It seems obvious perhaps, but one of the recurring thoughts I've had during the #creativeHE conversation is how closely entangled teaching and learning are. You cannot teach without learning  and every time a teacher helps others learn they themselves are learning through the situation they are created. Its always niggled me that as teachers we rarely if ever declare  how we have committed a lot of time and energy to learn the stuff we teaching, nor do we admit to struggling with any of the concepts we teach. Instead we prefer to keep it all a mystery. Consequently students see teachers as teachers rather than what they actually are professional learners that teach.

I have to admit that I rarely stand up in front of a class any more.
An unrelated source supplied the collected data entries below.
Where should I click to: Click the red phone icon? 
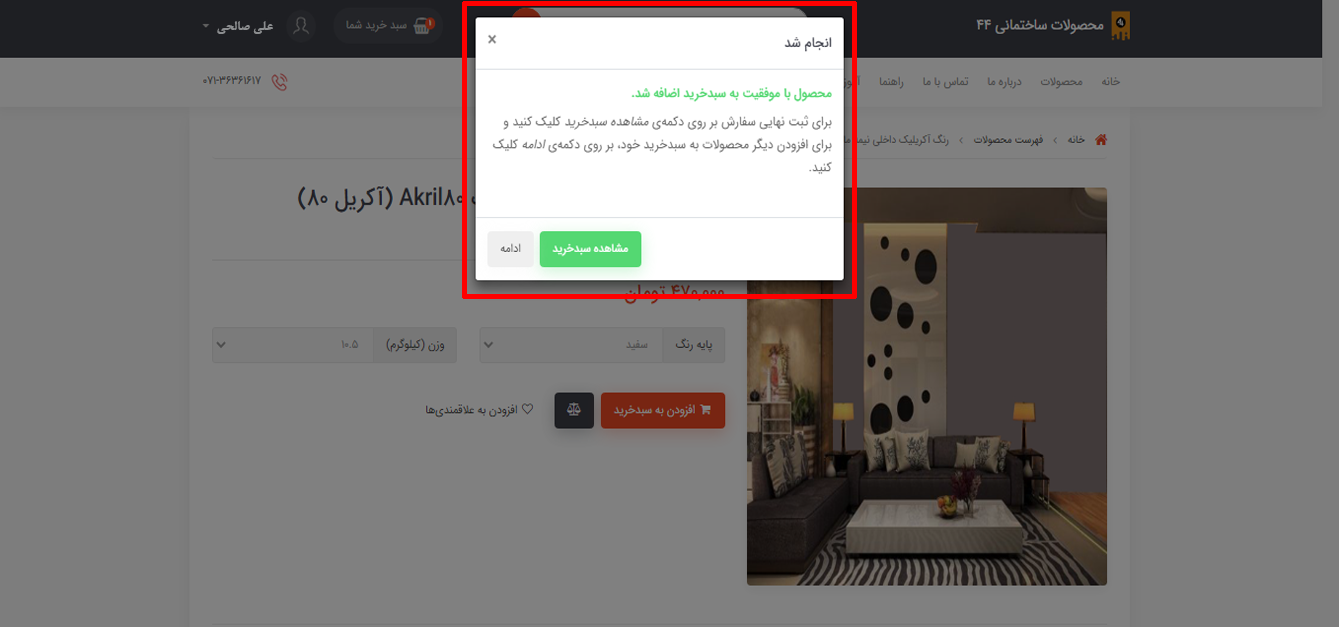[x=279, y=82]
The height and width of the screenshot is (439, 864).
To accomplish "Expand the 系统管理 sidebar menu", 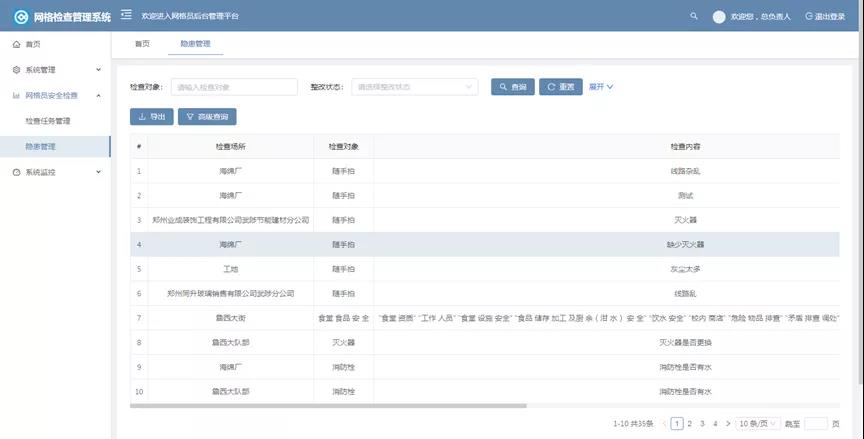I will coord(55,70).
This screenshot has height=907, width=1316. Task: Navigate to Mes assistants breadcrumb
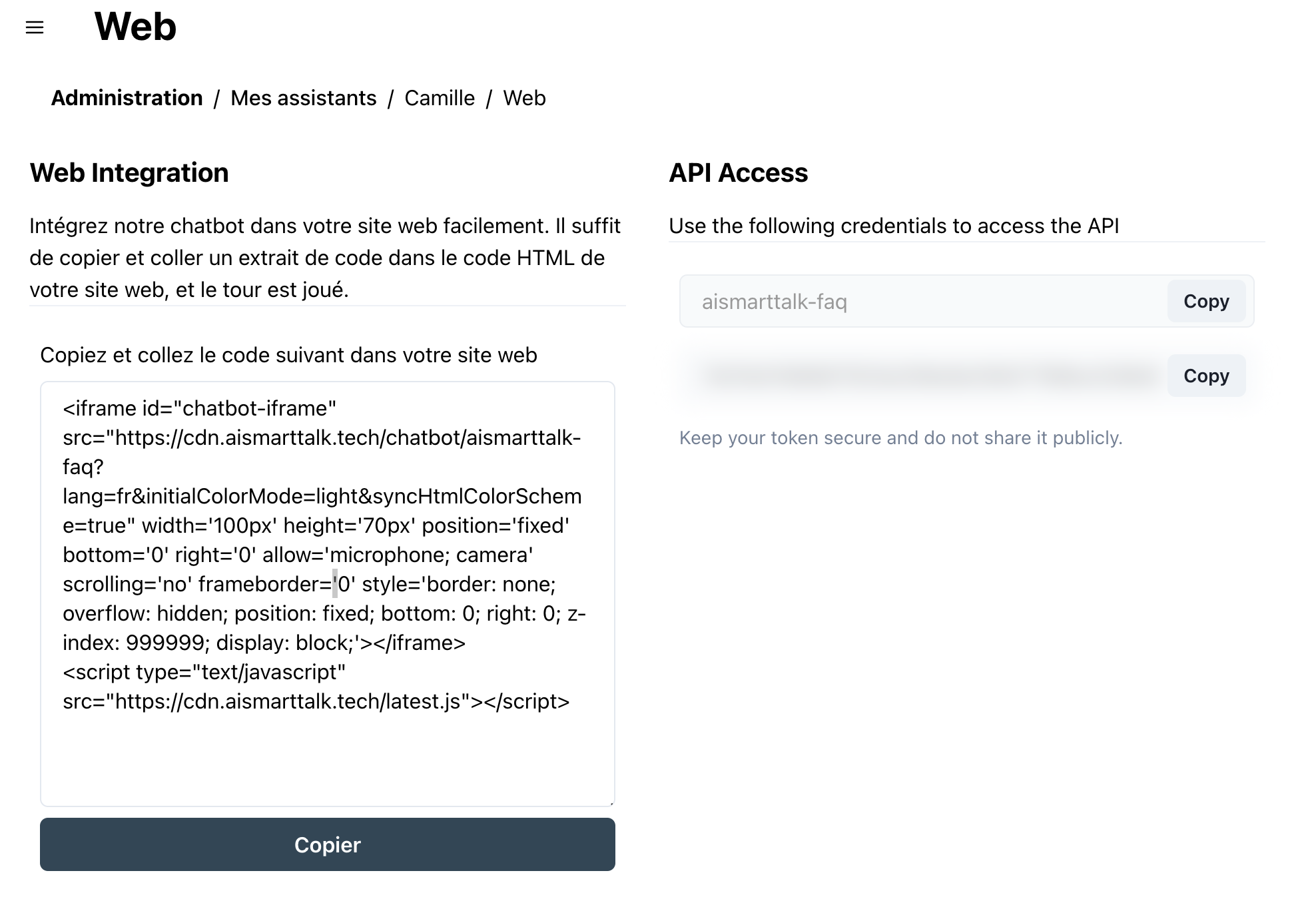click(x=303, y=98)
Occasionally I do but the context is usually professional development for education professionals. However, I do spend a lot of time thinking, reading and writing about education (learning) and share my writing openly through blogs, articles and books so I guess that this is a type of teaching in the sense of I learn in order to share my knowledge and help others learn.

Today I have been trying to piece together the history of my pedagogical thinking and realised that this is the history of my life. So it's taking me longer than I anticipated. But  its proving to be a useful exercise and at the end of it I know I will be more confident in being able to explain what I mean by my own personal pedagogy - which is the object of the #creativeHE conversation.
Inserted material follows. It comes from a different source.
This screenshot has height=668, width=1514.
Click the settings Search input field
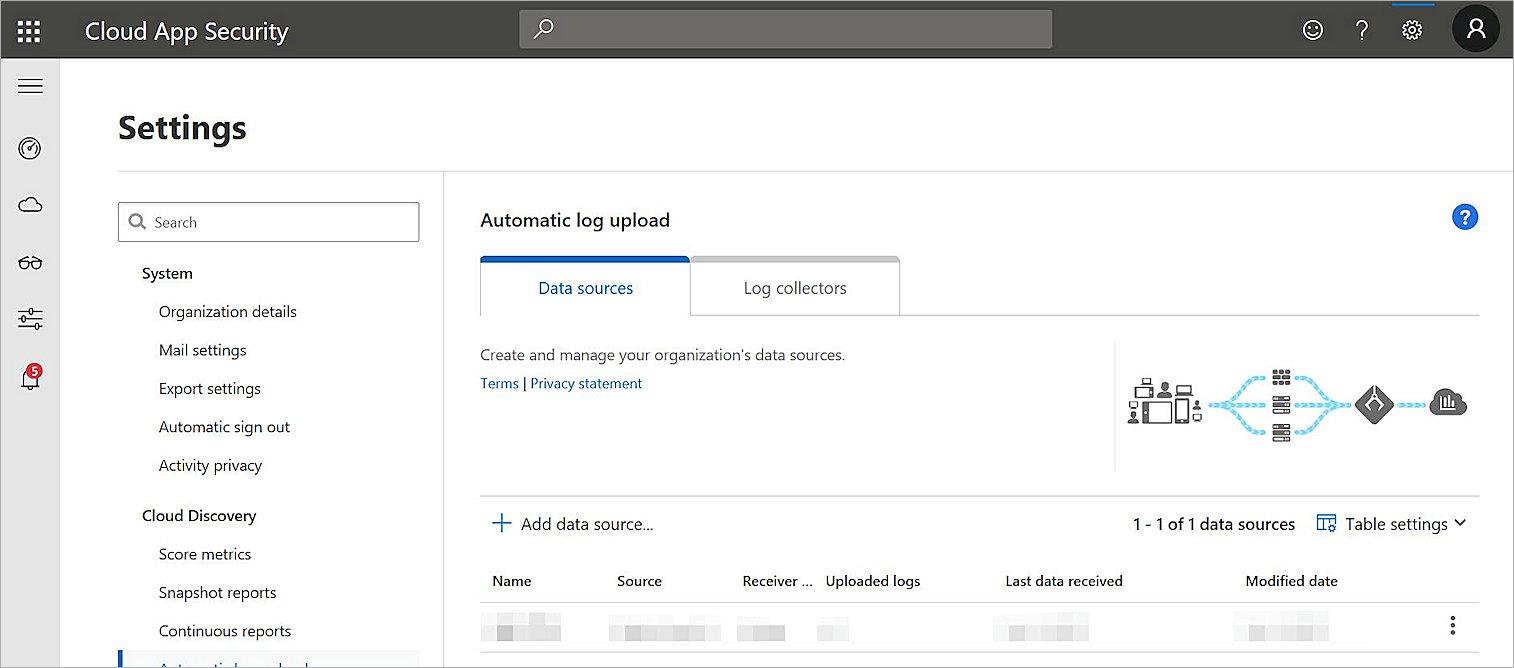tap(268, 221)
​As part of this project I began to think about one of the aspects of my pedagogic practice - the way I try to learn by synthesising and concept building and capturing this in pictures. For example I shared a picture this morning which was based on an interpretation of the information provided in the survey to the question of the most significant influences on teacher formation and development. The making of pictures or annotated diagrams is an important part of the way I synthesise and the way I make sense of complex ideas which have many elements, relationships and processes. This approach is particularly common in the natural sciences which I can relate to as a former geologist. Once I have formed a picture or diagram I can then use it as a mediating artefact in my teaching - in the sense of sharing ideas and my meaning with others to help and enable them to learn. So I include below a short narrative about how I have used picture making as a means to explore and teach the idea of personal pedagogies.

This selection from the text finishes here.